ACTIVITY: Apart from the pictures, print the data below exactly as given.

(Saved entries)
+---+

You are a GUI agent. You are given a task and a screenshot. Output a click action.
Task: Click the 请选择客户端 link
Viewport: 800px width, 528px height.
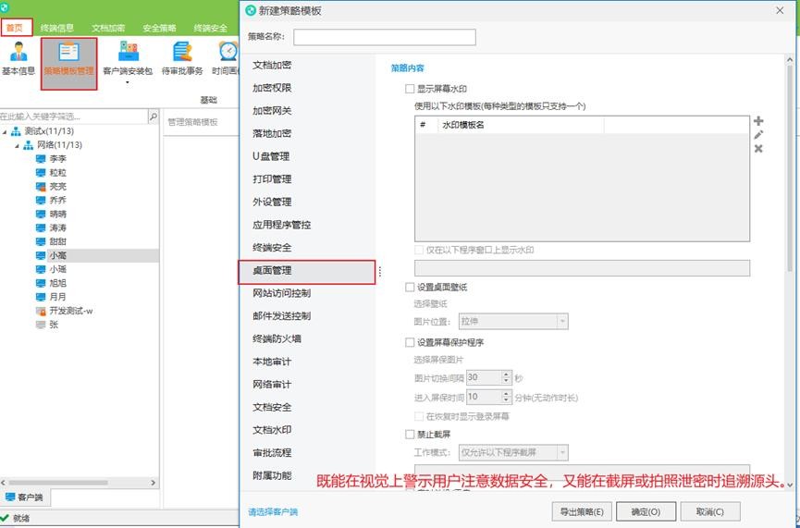273,511
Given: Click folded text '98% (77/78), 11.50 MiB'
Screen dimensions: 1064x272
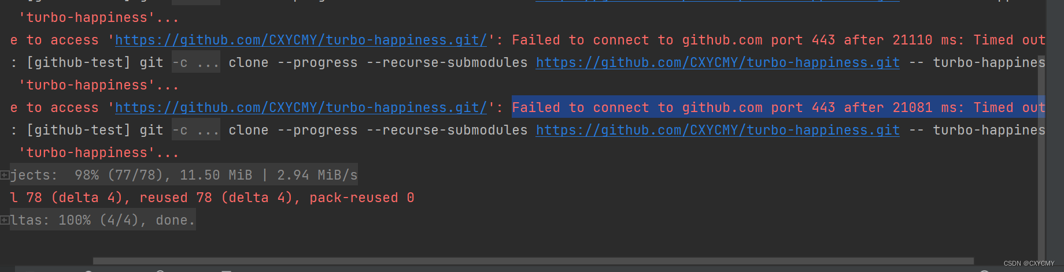Looking at the screenshot, I should 164,175.
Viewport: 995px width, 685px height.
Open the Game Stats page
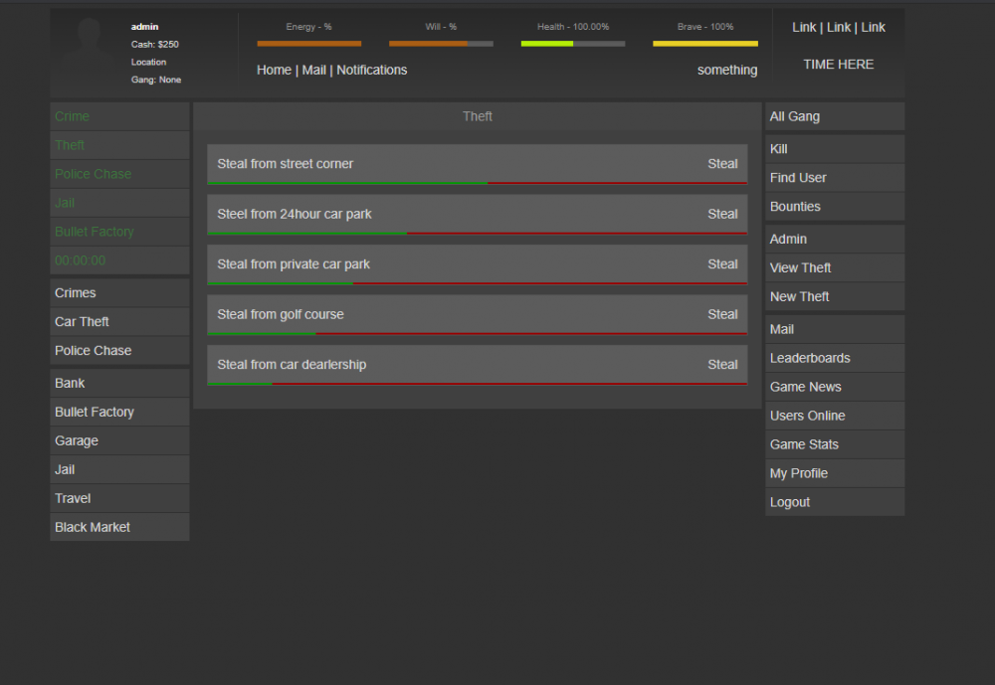804,445
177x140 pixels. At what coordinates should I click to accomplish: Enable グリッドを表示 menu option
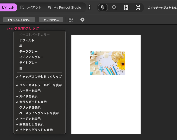point(30,107)
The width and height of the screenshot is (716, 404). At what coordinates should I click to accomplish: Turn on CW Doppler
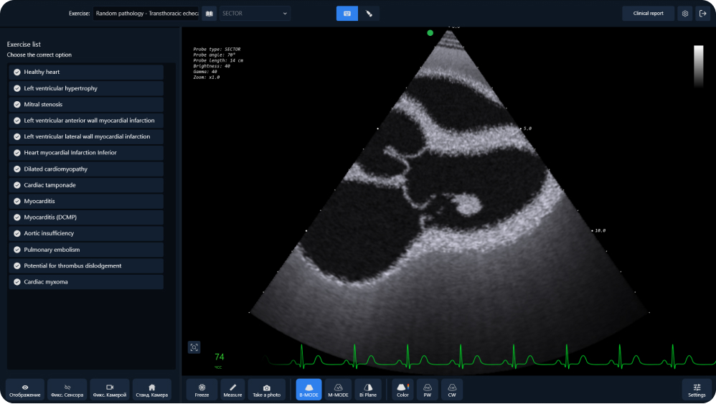tap(452, 390)
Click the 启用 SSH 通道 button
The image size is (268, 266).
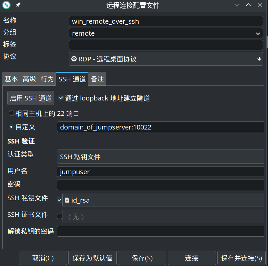tap(31, 98)
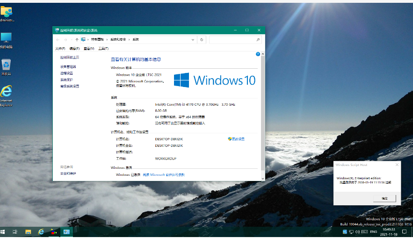Click the 更改设置 link with shield icon
This screenshot has width=413, height=238.
(237, 139)
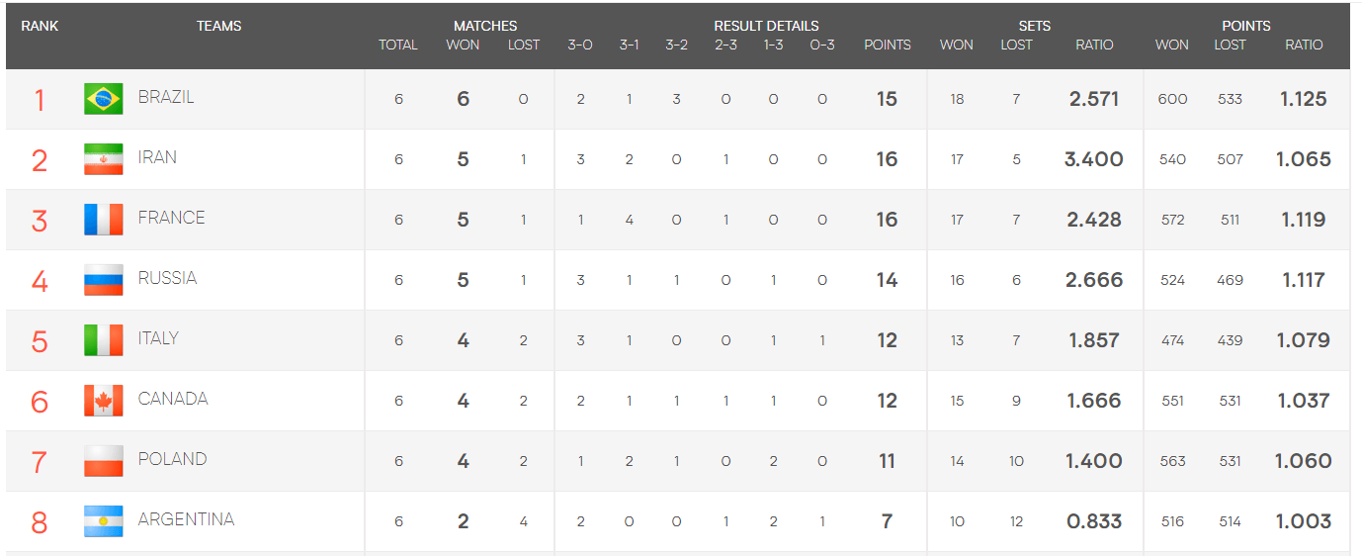Open the IRAN team link
The image size is (1362, 556).
[x=158, y=157]
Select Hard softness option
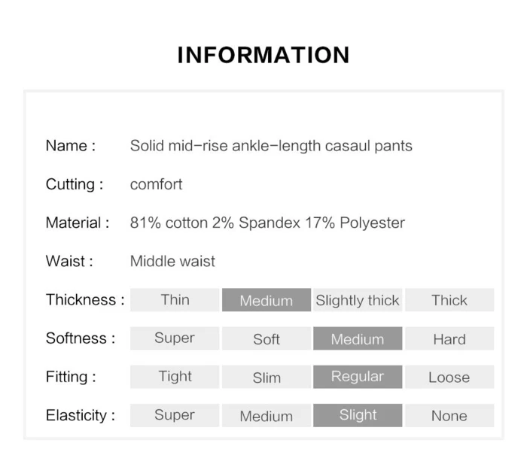The image size is (527, 461). 449,338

+---+

WRITTEN ANSWER:
You are a GUI agent. You are given a task and a screenshot. Output a click action.
Task: Click the 请选择客户端 link
Viewport: 800px width, 528px height.
273,511
Given: Click folded text '98% (77/78), 11.50 MiB'
Screen dimensions: 1064x272
Looking at the screenshot, I should 164,175.
Viewport: 995px width, 685px height.
Open the Game Stats page
804,445
177x140 pixels. At what coordinates should I click to accomplish: Enable グリッドを表示 menu option
point(30,107)
The width and height of the screenshot is (716, 404). At what coordinates should I click to accomplish: Turn on CW Doppler
tap(452, 390)
Click the 启用 SSH 通道 button
The image size is (268, 266).
tap(31, 98)
Click the 更改设置 link with shield icon
This screenshot has width=413, height=238.
(237, 139)
Open the IRAN team link
The image size is (1362, 556).
[x=158, y=157]
Select Hard softness option
The image size is (527, 461). 449,338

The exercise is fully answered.